Three senators immediately announced their intentions to campaign to succeed the West Virginia Democrat.Byrd, 70, announced on Tuesday that he will seek election to a sixth Senate term and, if he wins and his party retains Senate control, use his seniority to claim the chairmanship of the Senate Appropriations Committee.

"There is much to accomplish for my state in that capacity," Byrd said.

Many in the chamber praised the work Byrd has done as Democratic leader since 1977, noting his widely acknowledged mastery of the legislative process, but a number of Democrats also agreed it was time for a change. Byrd in recent years has been criticized by some Democrats for his leadership style and for lacking a slick television image.

With the retirement of other senior Democrats this year, Byrd will become his party's most senior member and serve as the chamber's president pro tem if Democrats retain majority control.
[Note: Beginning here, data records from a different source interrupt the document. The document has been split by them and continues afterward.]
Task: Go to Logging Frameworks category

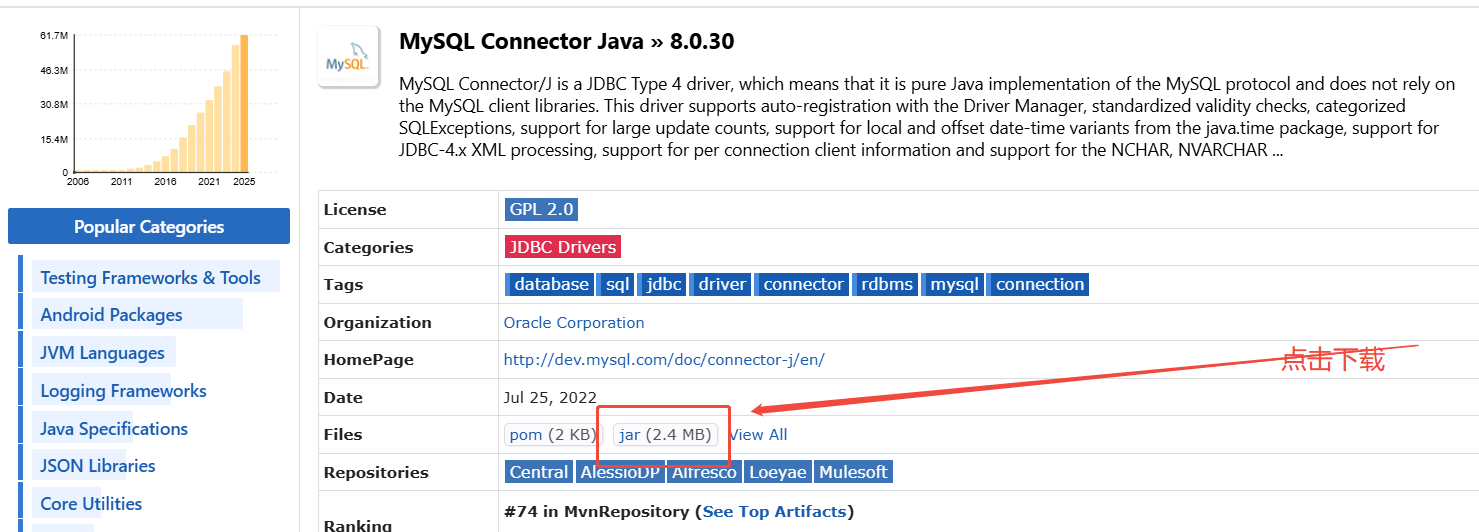Action: click(123, 391)
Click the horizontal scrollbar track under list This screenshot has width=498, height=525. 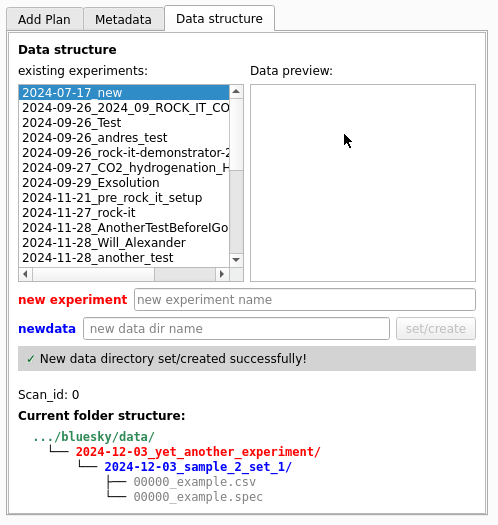(185, 274)
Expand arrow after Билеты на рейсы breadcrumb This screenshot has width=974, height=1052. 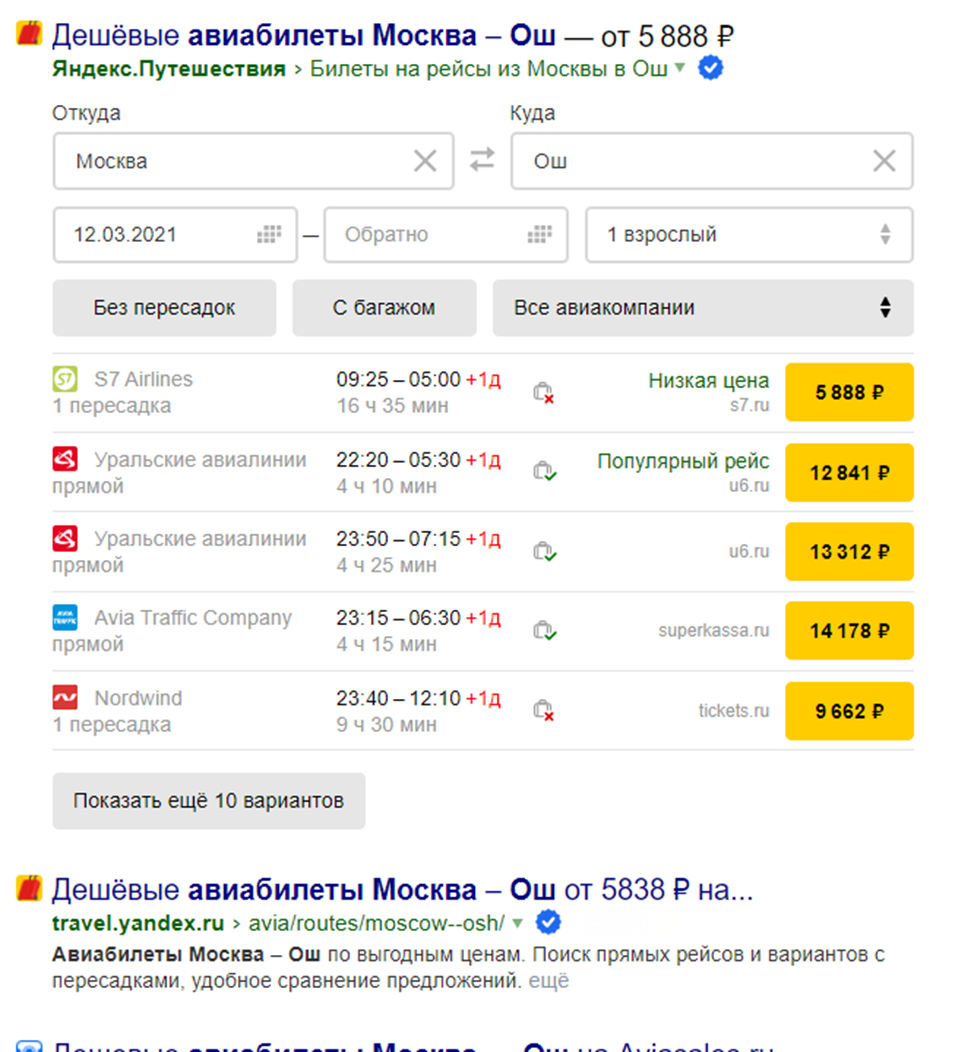click(680, 69)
"I believe I have been fair, firm and honest, and I have done my best," Byrd told his fellow Democrats. "Through a decade of quiet labor I have led my party from the ambivalence of the Carter years through the extremes of the Reagan administration."

Announcing their candidacies for the leadership post, to be decided after the November elections, were Sens. George Mitchell, D-Maine; Daniel Inouye, D-Hawaii; and J. Bennett Johnston, D-La.

Several senators said there is no clear front-runner.

Inouye, who holds the Democrats' No. 3 leadership position, said his prospects are "very good" despite criticism that while serving as chairman of the Senate Iran-Contra committee last summer he permitted Lt. Col. Oliver L. North to steal the show.

Johnston, who challenged Byrd in 1986 but dropped out when it became clear he could not win, said he is "very encouraged" even though he does not yet have enough votes to win.

"No one does," Johnston said.

The majority leader of the Senate is the controlling party's chief strategist and spokesman and Johnston called the job "an opportunity without parallel."

Despite grumbling about his image, Byrd told reporters he had great confidence he could have won because "I know where the votes are."